In healthcare, generative AI has a plethora of potential applications:
1. Drug Discovery and Development: Molecule Design for potential new drugs, Predicting Drug Interactions.
2. Medical Imaging: generating synthetic medical images for training diagnostic models without compromising patient privacy identifying anomalies in medical images such as X-rays, MRIs, and CT scans.
3. Personalized Medicine: Generating personalized treatment plans based on a patient’s genetic makeup, lifestyle, and environment, creating synthetic genomic data to study rare diseases without accessing sensitive data.
4. Prosthetics and Bioprinting: Designing Prosthetics and organ bioprinting by generating 3D structures of organs.
5. Mental Health: Developing chatbots that can provide initial therapeutic conversations and support, predict patient’s mental state and providing timely interventions.
6. Health Management: Generating predictive models to anticipate healthcare trends and patient admissions, optimizing the allocation of resources such as hospital beds, staff, and equipment.
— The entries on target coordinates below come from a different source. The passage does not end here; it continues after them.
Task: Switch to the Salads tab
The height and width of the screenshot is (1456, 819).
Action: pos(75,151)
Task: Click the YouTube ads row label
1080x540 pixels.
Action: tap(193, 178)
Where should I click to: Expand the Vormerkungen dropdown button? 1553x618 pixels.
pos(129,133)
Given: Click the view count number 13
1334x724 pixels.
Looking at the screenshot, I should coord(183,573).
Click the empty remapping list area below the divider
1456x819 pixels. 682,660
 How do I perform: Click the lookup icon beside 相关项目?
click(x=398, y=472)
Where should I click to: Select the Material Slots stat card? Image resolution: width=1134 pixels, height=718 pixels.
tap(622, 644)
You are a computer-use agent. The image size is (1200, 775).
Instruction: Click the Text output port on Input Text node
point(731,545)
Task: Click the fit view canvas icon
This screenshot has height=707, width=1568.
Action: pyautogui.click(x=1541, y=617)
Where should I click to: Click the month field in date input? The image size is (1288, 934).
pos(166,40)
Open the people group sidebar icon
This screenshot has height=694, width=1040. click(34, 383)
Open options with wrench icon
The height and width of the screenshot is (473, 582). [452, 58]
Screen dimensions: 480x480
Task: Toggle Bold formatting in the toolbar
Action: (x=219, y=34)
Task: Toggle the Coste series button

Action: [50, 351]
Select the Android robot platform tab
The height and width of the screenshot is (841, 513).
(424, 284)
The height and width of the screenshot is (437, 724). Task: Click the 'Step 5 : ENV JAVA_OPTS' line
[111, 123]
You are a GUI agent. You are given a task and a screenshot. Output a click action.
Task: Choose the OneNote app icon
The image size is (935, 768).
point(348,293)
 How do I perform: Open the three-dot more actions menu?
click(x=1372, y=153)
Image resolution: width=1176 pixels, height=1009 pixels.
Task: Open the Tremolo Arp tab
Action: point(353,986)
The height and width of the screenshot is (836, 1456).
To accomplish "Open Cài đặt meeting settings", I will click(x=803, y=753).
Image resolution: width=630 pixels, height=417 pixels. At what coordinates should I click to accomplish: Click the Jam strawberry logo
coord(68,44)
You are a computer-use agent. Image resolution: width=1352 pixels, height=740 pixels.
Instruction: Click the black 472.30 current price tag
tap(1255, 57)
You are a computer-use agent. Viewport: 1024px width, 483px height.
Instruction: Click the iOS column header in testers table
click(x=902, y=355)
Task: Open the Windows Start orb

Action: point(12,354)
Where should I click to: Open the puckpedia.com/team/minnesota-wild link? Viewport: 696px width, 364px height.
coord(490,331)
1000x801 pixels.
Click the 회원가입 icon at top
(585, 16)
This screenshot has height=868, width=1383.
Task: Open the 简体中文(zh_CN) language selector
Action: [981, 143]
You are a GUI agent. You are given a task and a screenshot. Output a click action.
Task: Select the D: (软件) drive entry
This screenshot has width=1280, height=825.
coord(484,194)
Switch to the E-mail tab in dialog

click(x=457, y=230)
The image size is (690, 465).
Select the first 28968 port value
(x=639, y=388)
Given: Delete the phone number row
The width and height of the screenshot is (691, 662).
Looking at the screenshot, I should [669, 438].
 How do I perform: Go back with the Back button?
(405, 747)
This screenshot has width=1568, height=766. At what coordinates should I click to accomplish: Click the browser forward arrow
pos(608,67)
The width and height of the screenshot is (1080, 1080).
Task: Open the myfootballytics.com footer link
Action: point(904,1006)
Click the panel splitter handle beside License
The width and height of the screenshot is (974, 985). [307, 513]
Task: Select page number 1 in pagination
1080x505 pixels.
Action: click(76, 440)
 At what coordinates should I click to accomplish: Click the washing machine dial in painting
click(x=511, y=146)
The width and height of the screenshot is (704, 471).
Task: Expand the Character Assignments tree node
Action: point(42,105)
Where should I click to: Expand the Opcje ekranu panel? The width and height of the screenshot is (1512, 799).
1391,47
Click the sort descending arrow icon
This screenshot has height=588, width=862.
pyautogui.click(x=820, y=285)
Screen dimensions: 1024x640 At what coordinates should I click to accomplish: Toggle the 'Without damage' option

7. Synthetic Data Generation: Creating synthetic data to augment existing datasets, especially when real-world data is scarce or sensitive, generating synthetic datasets that preserve privacy while enabling research and development.
8. Medical Research: generate new hypotheses for scientific exploration based on existing data, assisting in designing research studies and clinical trials.
9. Virtual Health Assistants: Health Monitoring through generating health alerts and reminders for patients, creating personalized diet and exercise plans for individuals.
10. Rehabilitation: Custom exercise routines, using AI to generate reports on a patient’s recovery progress and adapting strategies accordingly.
11. Education and Training: Creating realistic simulations for training, generating synthetic case studies for educational purposes without utilizing real patient data.
12. Bioinformatics: Assisting in generating models for predicting the outcomes of gene-editing techniques like CRISPR, creating synthetic genetic sequences for research purposes.